April 22, 1998
Important Victory for Average Voters on Campaign Finance Reform
Countdown to Meaningful Change Continues
Today?s announcement that the Republican leadership will take up bipartisan campaign reform bills by May 15 is a huge win for the grassroots groups who have been working to end the corruption of special interest money in our political system.
“The countdown to campaign finance reform is headed toward victory. We are just a short way from taking the first critical steps to reform this system of legalized bribery,” said Public Citizen President Joan Claybrook. “Members who think this issue will go away quietly can either make a reality check now, or wait until the voters deliver one in November.”
Yesterday, Public Citizen delivered letters from 50 state and local citizens’ groups to “swing” Republican and Democratic members of the House, urging them to sign the discharge petition for a fair vote on campaign finance reform.

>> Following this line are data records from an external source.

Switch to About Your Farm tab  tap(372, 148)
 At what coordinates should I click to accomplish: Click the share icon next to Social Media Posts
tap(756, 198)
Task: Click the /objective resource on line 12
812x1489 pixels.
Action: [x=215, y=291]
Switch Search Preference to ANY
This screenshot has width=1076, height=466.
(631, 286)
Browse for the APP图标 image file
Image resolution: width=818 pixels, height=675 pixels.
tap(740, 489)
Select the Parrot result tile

Signers included: National Audubon Society of New York State, Sierra Club-Lone Star Chapter, Coalition for a Tobacco-Free Pennsylvania, Environmental League of Massachusetts, Massachusetts Citizens for Safe Energy, Arizona Consumers Council, Texans for Public Justice, New York Public Interest Research Group, New York Statewide Senior Action, and Pennsylvania Council of Churches.
“Ordinary Americans are angry about the way our corrupt political process damages their welfare,” Claybrook continued. “They know that special interest money buys influence over issues from tobacco to pollution to programs for children and the elderly. These letters showed real change is supported by a wide variety of consumer, environmental and other organizations, not just the longtime political reform groups.”
The leading reform initiative is the bipartisan Shays-Meehan bill. It would ban “soft money” — unlimited campaign contributions by special interests to political parties for federal elections. It would also bring phony “issue ads” that are really designed to elect or defeat candidates under existing legal limitations on campaign spending.
“The scandal of soft money must end. In the 1996 election the political parties spent $262 million in soft money, of which $214 million came from corporations and wealthy individuals. The Shays-Meehan bill is the most meaningful reform under consideration, and would help stop this shameful special interest influence,” said Claybrook.
The latest Federal Election Commission disclosure reports indicate that the Republican and Democratic parties raised $74 million in soft money in 1997, a 19% increase over 1995, the last non-election year. Shays-Meehan would ban all soft money in federal elections including that spent by national, state and local parties.
In addition, an estimated $150 million was spent by parties and special interests on phony issue ads. Shays-Meehan would bring this spending under existing law which prevents corporations and unions from contributing to candidates and political committees, limits contributions by wealthy individuals and political committees, and mandates disclosure of significant contributions.